Check every line below for the word "computer" and copy the ones that have it.

EXERCISE MATERIALS.
- Opening Delimiter -
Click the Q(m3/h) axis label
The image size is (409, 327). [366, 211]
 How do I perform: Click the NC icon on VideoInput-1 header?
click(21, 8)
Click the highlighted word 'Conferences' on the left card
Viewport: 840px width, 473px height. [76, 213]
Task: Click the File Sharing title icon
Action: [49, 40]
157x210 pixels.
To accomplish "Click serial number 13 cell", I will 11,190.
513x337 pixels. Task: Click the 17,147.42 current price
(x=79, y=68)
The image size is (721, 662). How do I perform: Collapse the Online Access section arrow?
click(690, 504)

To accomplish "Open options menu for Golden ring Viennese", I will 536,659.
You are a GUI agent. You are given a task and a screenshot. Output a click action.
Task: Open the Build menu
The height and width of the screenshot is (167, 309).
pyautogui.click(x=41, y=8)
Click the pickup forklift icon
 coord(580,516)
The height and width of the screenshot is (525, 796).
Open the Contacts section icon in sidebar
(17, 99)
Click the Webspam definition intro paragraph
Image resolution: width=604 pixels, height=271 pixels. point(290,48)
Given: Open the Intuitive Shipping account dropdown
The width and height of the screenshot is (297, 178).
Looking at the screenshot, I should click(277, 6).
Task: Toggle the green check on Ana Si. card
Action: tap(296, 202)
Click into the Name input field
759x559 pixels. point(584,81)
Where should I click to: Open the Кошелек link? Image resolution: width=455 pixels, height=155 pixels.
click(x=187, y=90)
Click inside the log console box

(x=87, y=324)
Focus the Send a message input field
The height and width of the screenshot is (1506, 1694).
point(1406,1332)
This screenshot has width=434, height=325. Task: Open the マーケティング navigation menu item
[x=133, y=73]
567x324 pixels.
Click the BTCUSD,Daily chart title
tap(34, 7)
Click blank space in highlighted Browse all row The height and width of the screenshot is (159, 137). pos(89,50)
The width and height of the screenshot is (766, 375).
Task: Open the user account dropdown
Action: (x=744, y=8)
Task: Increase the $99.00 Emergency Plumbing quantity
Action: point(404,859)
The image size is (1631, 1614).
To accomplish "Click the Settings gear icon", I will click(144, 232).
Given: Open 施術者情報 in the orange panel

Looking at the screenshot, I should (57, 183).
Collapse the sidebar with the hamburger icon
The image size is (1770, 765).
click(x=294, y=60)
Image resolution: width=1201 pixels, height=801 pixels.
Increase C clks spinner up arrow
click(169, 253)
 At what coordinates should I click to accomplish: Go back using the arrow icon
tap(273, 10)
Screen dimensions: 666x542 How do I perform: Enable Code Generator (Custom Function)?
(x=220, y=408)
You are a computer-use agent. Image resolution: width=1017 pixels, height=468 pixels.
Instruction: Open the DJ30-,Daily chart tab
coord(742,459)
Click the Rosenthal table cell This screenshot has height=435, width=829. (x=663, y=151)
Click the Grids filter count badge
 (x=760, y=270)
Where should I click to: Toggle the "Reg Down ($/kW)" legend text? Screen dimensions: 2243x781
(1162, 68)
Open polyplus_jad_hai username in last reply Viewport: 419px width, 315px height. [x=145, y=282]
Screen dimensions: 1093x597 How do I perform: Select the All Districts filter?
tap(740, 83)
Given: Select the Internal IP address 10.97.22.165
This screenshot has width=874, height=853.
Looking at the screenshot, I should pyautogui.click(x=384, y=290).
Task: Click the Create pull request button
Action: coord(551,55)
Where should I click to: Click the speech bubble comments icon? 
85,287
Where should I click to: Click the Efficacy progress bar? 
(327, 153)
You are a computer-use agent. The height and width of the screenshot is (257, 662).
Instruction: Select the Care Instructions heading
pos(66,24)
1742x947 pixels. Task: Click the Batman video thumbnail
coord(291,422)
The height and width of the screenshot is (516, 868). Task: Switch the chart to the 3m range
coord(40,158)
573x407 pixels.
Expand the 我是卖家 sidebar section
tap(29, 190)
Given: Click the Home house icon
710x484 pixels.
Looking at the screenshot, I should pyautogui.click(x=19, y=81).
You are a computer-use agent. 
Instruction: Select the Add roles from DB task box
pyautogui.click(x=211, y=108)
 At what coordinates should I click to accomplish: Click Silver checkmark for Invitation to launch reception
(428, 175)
- Closing Delimiter -
RESULT OF THIS EXERCISE.
You are a computer-use agent. Image resolution: width=1017 pixels, height=468 pixels.
You are a computer-use agent. The height and width of the screenshot is (257, 662).
You are a computer-use agent. 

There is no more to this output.